The actress never forgot the country or continent of her birth, and founded the Charlize Theron Africa Outreach Project. The charitable organisation takes a ground-level approach to educating impoverished and rural communities about the virus and the syndrome to which it could lead, how to minimise or prevent risk of contracting or spreading the virus, how to live healthily with HIV, the importance of anti-retroviral therapy, and other important topics.
Members of Rush
In 2015, the members of Canadian rock band Rush, namely Alex Lifeson, Geddy Lee, and Neil Peart, received the Allan Waters Humanitarian Award at that year’s annual Juno Awards. The award acknowledges Canadian artists who have made a real difference to the country.

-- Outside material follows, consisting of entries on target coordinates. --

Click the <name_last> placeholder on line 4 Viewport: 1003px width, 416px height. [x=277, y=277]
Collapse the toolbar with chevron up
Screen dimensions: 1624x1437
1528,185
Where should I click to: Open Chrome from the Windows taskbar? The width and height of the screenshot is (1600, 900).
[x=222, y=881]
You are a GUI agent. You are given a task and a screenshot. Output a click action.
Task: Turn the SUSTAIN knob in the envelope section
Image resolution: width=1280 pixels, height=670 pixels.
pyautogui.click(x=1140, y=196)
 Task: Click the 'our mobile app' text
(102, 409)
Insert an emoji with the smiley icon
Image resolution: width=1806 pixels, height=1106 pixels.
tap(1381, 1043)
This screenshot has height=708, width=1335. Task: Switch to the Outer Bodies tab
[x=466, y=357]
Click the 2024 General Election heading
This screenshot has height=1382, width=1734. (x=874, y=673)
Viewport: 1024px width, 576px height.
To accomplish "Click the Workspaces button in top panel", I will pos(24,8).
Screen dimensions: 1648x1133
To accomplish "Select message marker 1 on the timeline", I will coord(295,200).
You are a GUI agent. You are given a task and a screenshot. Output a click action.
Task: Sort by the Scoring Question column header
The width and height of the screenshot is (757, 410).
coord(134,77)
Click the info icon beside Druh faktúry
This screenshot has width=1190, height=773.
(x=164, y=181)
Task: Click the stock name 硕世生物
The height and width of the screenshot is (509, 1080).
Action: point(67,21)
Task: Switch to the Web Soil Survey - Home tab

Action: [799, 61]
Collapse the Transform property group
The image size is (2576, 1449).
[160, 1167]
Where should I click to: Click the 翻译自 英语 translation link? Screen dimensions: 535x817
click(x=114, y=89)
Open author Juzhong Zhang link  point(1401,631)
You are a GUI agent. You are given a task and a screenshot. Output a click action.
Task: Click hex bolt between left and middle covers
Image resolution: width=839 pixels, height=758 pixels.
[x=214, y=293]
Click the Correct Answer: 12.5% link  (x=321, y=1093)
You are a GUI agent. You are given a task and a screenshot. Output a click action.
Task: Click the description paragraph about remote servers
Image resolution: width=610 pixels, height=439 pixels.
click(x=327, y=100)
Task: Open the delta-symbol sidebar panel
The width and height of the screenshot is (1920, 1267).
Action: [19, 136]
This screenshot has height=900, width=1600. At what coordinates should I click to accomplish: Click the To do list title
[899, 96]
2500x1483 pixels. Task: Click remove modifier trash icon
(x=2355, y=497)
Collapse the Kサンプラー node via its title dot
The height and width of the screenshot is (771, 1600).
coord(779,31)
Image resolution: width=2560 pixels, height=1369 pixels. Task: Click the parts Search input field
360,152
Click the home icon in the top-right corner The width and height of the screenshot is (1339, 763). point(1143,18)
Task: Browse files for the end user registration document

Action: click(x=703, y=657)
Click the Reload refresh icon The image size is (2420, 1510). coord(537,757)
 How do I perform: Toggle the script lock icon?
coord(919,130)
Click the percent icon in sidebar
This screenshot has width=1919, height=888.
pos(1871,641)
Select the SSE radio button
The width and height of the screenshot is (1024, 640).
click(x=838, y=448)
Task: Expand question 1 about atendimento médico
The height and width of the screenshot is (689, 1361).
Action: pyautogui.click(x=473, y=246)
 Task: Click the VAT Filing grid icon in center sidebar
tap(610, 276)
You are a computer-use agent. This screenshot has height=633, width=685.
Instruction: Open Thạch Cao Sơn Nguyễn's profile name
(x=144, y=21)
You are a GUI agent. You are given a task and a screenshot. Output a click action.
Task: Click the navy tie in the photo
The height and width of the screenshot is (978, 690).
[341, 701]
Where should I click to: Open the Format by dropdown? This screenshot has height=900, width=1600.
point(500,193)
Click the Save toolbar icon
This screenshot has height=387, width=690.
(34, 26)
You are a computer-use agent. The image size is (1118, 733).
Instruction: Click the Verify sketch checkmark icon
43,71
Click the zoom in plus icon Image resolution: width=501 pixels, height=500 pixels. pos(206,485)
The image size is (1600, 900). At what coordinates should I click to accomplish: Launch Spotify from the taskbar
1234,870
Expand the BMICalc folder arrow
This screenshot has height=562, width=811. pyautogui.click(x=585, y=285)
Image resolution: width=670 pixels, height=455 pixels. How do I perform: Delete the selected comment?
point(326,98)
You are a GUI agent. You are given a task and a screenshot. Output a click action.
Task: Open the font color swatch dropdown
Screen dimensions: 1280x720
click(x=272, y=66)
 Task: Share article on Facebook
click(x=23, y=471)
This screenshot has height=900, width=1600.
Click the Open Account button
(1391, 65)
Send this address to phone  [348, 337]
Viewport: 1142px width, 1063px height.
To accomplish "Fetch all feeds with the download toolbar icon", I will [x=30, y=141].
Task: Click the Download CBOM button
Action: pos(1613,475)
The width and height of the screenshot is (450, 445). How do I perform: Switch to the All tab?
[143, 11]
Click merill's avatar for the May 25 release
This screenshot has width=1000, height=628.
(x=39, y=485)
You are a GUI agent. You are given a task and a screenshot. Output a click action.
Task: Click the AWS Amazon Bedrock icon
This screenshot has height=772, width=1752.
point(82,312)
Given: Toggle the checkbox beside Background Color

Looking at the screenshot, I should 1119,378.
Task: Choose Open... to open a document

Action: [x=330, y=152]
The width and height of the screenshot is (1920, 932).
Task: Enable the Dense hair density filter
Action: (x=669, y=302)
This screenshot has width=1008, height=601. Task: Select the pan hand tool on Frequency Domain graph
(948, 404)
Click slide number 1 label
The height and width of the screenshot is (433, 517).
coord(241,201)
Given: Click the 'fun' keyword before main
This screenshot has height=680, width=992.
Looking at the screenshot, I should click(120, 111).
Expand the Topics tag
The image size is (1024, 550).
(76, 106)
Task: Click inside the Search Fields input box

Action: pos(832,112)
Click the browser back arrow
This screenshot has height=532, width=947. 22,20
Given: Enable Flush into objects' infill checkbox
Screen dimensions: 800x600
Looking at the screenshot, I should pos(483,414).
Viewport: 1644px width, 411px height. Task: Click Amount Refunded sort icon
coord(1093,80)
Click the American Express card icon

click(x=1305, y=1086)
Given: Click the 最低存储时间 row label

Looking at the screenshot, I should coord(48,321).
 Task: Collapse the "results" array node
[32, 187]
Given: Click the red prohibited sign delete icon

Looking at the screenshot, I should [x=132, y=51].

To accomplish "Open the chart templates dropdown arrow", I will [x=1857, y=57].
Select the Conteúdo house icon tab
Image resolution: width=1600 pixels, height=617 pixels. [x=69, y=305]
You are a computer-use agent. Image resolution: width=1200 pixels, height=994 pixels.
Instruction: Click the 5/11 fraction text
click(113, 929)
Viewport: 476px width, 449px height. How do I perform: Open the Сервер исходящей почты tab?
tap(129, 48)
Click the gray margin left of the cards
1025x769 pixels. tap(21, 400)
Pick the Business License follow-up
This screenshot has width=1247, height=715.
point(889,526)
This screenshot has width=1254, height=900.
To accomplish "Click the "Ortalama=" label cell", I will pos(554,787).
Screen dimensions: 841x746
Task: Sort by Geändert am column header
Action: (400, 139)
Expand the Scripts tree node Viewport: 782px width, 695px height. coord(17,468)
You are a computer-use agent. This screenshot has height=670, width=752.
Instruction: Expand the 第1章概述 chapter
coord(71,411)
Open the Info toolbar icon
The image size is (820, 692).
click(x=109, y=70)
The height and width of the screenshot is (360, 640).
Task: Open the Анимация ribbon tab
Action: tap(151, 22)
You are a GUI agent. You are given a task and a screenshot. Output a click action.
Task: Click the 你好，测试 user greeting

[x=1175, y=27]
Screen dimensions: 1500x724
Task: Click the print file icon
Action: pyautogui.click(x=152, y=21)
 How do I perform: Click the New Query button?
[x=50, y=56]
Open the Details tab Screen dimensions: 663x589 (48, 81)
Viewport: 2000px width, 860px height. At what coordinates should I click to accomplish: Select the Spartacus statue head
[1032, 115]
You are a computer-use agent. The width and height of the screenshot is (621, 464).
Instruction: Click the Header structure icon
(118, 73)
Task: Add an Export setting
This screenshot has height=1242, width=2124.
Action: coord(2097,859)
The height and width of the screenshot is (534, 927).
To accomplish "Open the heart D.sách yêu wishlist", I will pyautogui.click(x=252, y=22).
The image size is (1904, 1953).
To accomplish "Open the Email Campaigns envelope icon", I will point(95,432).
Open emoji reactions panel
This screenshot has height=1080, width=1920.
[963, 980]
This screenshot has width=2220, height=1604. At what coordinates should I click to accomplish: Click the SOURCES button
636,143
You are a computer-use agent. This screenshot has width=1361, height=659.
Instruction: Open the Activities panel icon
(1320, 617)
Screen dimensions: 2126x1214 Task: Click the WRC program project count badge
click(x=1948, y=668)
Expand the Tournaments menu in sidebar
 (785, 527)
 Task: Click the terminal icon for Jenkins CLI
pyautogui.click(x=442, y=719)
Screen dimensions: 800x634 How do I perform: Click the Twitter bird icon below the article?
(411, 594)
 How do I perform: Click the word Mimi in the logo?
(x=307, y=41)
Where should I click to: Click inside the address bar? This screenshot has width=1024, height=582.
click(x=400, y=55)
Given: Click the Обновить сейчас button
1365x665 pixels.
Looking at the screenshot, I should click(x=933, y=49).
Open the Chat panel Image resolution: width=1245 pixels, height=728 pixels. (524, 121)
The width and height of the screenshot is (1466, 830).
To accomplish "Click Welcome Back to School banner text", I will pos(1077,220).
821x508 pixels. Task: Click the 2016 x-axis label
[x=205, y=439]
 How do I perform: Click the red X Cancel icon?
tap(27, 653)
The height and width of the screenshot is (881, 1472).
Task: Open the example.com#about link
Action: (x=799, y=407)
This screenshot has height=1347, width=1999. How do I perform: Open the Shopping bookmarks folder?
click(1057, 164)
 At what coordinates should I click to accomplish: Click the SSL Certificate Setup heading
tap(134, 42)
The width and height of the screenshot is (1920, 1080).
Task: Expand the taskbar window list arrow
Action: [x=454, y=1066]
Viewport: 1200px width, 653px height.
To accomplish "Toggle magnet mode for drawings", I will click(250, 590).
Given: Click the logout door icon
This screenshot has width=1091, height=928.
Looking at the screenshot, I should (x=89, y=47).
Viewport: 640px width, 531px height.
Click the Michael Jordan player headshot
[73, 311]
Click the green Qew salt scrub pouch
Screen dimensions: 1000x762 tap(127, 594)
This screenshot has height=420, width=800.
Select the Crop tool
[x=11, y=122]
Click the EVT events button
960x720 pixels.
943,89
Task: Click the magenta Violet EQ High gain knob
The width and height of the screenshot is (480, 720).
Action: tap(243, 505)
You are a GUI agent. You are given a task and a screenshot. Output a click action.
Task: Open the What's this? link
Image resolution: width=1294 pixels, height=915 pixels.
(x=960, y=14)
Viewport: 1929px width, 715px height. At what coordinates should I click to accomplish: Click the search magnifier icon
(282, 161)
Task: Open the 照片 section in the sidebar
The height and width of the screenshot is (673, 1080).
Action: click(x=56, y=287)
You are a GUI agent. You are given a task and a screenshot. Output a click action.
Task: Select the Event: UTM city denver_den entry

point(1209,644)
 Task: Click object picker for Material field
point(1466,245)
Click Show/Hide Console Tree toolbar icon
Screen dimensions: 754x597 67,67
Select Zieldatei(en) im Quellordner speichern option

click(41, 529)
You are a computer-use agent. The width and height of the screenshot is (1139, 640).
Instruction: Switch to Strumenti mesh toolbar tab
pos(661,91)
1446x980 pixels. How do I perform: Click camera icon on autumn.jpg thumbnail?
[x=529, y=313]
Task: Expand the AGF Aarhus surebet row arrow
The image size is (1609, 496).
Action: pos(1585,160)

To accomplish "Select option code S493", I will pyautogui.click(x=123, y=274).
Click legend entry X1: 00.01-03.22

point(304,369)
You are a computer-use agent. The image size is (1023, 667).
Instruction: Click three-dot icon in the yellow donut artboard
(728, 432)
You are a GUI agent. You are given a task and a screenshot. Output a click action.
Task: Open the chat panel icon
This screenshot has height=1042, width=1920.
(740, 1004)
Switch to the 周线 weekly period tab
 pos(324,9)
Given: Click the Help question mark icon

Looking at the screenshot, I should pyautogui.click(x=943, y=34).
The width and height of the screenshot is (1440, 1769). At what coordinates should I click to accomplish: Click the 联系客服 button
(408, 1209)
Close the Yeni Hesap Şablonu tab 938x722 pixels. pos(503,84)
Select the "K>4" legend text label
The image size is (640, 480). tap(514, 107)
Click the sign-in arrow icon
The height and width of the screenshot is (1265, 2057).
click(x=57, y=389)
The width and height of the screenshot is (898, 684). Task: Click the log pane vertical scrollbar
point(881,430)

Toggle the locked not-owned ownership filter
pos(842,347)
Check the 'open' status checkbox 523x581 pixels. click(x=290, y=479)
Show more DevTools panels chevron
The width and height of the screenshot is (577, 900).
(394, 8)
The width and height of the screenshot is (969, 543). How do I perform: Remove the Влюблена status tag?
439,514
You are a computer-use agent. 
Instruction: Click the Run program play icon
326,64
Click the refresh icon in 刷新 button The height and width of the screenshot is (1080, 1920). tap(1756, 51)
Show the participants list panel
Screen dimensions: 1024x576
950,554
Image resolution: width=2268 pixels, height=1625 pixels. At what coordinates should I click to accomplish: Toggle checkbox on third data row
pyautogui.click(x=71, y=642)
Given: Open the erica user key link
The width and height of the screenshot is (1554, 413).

Over the course of a career spanning 4 decades, the band has:
- Offered long-term support to the Toronto Food Bank, United Way, and UNICEF
- Donated $1 from every ticket sale to charitable organisations such as Doctors Without Borders
- Played benefit concerts and donated money to charitable causes and organisations such as those affected by the 2013 southern Alberta foods, the Make It Right Foundation, Little Kids Rock, and the Canadian Museum of Human Rights.
- Supported a range of other causes as a band and as individuals
The cynics can say what they like. Celebrities do not put in a near-lifetime of charitable work for publicity. If they were really that shallow, they would tire of mingling with the poor, the sick, the orphaned, animals in conservation or wildlife rehabilitation projects, and the rest very quickly.
If you became a celebrity, would you use your newfound status to make a positive difference in the world around you?